*Provided text*
##########

When contemplating a career in cyber security and deliberating whether a lateral move would be worthwhile or the pursuit of up-skilling in a certain area, there are two schools of thought. It ultimately rests on what led you to your chosen career to begin with. Assuming that you are passionate about cyber security but searching for a greater challenge and outlet to further test your skills and capabilities, certainly, side-stepping into a slightly different area of cyber security would be a positive decision.
Speaking to Tony Vizza, CISSP, CCSP, APAC Director of Cyber Security Advocacy at (ISC)², Inc., the tragedy would be in abandoning what you’re passionate about in pursuit of something different. “Unless there’s a significant reason to start over in a field you may only be slightly interested in, in my opinion, you would be doing yourself a huge disservice,” he says.
As for retraining, this can often be of benefit to the younger members of the cyber security industry who perhaps followed the crowd or an enticing paycheck into a role that over time proves itself to be the wrong fit. Fundamentally, if you’re not enjoying what you’re doing, it could be time to revisit your career direction, determine where your interests lie and obtain new skills commensurate to the desired role.
So what about those options? What are the hot cyber security jobs right now?
Vizza suggests that among the must-have cyber roles are cyber security architects and analysts. Security architects are responsible for designing, building and supervising the implementation of network and computer security for an organisation. Meanwhile, analysts are charged with scouring logs and devices in pursuit of miscreants in the network. Both these cyber roles comprise of highly necessary and valuable skills in today’s business climate.
Individuals experienced in the governance, risk and compliance side of cyber security will also find their skills in high demand. Organisations need people who are adept at identifying risks, specifically pertaining to their business, so having the ability to think in a commercial context is very important. In a similar vein, it is becoming increasingly common for legal professionals to take a more cyber focused role as they look to advise on cyber risk issues. So too issues around privacy in light of the GDPR directive and similar, as companies require people who are specialised in understanding what those data privacy issues mean for the organisation.
Vizza adds that Cloud Security Architects and Engineers are also among hot cyber roles in demand today. “Organisations are increasingly putting data in places they don’t have direct control over and therefore need people who understand how that can impact them” says Vizza.
Besides job roles, it is equally important to be aware of the skills that are most in demand.
“A big growth area is in soft skills, people skills,” says Vizza. “Namely the ability to communicate effectively with the business. Most cyber security professionals are fantastic on the technical side but not so much on the business side.” Professionals who can understand the cyber risk to a business and translate that into a language that makes commercial sense to the organisation, particularly when financial investment is required are invaluable. Vizza explains that there are often two ways of saying the same thing, but for example rather than suggesting an outdated firewall needs replacing due to age, it is more effective to explain that installing the most up to date technology will reduce operational risks and quantifying that in dollar terms. “It’s about selling an idea and convincing people it’s in the best interest of the organisation.”

##########

*Listed records*
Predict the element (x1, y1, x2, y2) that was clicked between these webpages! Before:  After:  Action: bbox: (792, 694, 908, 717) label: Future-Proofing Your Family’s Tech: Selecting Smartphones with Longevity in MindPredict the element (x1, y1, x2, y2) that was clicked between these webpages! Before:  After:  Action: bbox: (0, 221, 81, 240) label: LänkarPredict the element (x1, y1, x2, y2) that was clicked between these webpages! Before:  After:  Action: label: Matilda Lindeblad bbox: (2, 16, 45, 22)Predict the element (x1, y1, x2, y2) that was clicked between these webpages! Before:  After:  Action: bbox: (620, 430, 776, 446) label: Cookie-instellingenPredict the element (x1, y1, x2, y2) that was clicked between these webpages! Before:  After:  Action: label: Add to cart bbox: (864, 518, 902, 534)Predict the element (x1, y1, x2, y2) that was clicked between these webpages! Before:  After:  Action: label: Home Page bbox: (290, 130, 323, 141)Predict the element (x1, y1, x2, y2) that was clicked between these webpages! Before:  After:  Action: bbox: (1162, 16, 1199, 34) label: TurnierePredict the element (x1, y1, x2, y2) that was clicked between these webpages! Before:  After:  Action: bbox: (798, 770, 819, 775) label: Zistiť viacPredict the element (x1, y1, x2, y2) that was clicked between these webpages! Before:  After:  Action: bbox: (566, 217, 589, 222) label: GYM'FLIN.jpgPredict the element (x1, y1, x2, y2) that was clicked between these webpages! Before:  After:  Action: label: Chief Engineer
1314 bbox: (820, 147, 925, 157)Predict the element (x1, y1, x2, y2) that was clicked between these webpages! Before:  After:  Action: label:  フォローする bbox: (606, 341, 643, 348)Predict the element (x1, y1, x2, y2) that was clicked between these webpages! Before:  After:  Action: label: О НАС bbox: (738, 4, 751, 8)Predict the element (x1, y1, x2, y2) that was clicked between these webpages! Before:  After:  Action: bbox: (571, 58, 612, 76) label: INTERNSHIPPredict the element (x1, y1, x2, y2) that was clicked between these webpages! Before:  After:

##########

*Task instructions*
Revise everything from "Speaking to Tony" down to "jobs right now?" in the cyber security careers text, putting "salary" in place of "paycheck". The records were taken from a separate source.

*Finished exercise*
Speaking to Tony Vizza, CISSP, CCSP, APAC Director of Cyber Security Advocacy at (ISC)², Inc., the tragedy would be in abandoning what you’re passionate about in pursuit of something different. “Unless there’s a significant reason to start over in a field you may only be slightly interested in, in my opinion, you would be doing yourself a huge disservice,” he says.
As for retraining, this can often be of benefit to the younger members of the cyber security industry who perhaps followed the crowd or an enticing salary into a role that over time proves itself to be the wrong fit. Fundamentally, if you’re not enjoying what you’re doing, it could be time to revisit your career direction, determine where your interests lie and obtain new skills commensurate to the desired role.
So what about those options? What are the hot cyber security jobs right now?